(Collected data)

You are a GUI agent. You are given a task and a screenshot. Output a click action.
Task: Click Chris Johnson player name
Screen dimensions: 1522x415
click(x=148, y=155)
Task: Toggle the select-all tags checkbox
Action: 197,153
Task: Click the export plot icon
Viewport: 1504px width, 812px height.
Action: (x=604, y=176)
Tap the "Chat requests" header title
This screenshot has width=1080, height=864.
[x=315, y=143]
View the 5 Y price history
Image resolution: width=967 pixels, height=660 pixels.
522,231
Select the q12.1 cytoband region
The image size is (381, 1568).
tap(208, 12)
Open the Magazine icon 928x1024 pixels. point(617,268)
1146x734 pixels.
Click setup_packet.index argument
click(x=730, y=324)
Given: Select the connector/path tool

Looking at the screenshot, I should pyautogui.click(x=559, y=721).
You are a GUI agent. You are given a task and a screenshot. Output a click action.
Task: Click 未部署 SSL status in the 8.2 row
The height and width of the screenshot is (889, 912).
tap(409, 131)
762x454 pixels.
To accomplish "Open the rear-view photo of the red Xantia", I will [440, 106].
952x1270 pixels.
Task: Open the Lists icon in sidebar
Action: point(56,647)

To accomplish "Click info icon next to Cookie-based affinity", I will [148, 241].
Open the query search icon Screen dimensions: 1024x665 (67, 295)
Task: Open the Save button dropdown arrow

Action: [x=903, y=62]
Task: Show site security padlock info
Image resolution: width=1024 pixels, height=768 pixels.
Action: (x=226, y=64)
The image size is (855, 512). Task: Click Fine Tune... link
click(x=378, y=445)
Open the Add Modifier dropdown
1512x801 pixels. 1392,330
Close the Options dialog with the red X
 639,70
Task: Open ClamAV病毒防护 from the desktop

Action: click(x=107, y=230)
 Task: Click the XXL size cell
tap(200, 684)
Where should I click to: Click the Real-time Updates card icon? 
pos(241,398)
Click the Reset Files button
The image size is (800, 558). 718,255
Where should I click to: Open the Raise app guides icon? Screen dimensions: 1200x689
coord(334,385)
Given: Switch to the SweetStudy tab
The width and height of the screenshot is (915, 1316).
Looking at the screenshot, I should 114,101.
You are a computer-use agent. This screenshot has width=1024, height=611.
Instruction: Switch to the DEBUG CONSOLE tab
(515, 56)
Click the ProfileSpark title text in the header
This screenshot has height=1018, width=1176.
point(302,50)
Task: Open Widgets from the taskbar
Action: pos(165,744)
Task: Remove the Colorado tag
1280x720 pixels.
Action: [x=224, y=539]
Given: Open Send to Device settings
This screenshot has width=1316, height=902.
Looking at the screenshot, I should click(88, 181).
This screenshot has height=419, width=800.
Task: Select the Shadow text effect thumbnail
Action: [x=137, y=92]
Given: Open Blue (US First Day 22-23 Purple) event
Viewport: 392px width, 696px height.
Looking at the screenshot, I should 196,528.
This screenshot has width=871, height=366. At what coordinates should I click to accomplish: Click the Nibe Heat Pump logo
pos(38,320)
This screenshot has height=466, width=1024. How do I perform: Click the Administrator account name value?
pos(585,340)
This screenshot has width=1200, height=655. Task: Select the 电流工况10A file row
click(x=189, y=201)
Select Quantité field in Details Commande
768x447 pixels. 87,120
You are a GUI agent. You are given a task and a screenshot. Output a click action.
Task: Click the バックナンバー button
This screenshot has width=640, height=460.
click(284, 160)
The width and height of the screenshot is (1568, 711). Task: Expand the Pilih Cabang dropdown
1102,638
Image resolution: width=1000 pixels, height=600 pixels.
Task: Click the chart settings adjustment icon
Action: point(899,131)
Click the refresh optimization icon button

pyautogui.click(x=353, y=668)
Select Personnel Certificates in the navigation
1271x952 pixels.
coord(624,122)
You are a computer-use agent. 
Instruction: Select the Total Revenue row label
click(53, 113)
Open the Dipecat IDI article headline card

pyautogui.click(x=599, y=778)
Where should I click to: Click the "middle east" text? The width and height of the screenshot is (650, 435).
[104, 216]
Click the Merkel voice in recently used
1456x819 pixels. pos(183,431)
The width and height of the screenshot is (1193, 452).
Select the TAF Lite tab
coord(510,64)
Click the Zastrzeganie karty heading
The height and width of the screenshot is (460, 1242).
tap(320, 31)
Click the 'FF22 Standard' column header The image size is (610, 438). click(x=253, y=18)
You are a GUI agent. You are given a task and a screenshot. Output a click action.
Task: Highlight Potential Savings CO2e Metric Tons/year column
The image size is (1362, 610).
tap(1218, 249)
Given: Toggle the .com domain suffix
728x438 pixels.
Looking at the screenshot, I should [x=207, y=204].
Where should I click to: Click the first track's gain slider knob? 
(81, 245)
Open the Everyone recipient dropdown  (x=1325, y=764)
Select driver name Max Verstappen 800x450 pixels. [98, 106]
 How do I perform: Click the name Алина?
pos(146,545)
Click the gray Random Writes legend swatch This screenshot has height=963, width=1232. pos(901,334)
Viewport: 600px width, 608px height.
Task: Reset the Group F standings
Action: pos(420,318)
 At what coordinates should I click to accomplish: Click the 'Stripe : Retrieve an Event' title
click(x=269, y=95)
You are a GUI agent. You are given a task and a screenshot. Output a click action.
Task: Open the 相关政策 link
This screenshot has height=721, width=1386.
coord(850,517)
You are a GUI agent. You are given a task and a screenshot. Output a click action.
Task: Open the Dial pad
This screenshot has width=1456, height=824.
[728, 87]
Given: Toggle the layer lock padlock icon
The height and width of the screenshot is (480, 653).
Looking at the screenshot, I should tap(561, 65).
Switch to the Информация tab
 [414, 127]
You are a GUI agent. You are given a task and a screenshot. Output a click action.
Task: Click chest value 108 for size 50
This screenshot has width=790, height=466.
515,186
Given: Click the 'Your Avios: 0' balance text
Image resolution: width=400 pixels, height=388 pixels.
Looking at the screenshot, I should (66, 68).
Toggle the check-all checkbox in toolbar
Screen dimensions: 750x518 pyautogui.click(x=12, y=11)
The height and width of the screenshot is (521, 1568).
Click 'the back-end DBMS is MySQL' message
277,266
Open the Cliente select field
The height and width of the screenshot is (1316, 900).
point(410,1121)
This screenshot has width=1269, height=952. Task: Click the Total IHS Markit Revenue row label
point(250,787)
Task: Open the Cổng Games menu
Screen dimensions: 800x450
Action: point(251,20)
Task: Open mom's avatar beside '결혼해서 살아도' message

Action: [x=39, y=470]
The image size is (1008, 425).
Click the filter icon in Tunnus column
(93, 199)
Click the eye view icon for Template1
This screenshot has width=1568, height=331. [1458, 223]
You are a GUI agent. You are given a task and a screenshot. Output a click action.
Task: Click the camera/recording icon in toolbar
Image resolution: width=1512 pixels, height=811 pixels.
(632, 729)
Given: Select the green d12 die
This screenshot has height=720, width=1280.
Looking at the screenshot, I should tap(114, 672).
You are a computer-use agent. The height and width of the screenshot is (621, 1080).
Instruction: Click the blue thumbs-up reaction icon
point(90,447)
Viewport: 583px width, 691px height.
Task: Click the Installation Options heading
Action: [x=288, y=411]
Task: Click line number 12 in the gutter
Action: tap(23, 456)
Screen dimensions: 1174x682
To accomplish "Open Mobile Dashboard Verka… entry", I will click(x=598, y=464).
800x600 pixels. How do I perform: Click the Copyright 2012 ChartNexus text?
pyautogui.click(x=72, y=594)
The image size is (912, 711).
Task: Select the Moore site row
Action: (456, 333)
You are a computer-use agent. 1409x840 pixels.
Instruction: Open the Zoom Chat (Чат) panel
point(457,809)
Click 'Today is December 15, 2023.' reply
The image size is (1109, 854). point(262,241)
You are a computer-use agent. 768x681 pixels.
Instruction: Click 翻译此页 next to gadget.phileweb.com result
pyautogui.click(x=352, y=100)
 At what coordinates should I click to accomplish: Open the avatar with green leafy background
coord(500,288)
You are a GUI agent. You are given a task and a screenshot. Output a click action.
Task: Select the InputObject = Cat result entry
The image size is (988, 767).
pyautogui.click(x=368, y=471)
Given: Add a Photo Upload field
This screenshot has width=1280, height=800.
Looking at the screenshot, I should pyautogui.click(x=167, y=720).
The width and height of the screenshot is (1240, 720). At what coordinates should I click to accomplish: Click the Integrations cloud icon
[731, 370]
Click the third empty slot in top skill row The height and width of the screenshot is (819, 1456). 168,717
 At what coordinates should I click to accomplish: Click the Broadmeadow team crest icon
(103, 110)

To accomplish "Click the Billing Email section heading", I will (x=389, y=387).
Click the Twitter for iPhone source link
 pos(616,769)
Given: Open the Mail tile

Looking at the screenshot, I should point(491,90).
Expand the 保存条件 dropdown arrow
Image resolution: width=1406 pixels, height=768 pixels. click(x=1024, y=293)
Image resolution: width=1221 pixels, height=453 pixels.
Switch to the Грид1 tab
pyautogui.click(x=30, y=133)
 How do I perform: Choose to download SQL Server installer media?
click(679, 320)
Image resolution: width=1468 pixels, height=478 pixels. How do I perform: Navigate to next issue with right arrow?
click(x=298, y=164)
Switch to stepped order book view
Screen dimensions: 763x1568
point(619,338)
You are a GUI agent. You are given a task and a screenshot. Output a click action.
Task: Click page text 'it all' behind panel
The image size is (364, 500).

**Brief**
All lines above from the line with "Switch to the Информация tab" through the line with "Given: Click the 'Your Avios: 0' balance text", both included, are to be set down exactly, with nothing else.

**Response to the exercise**
Switch to the Информация tab
 [414, 127]
You are a GUI agent. You are given a task and a screenshot. Output a click action.
Task: Click chest value 108 for size 50
This screenshot has width=790, height=466.
515,186
Given: Click the 'Your Avios: 0' balance text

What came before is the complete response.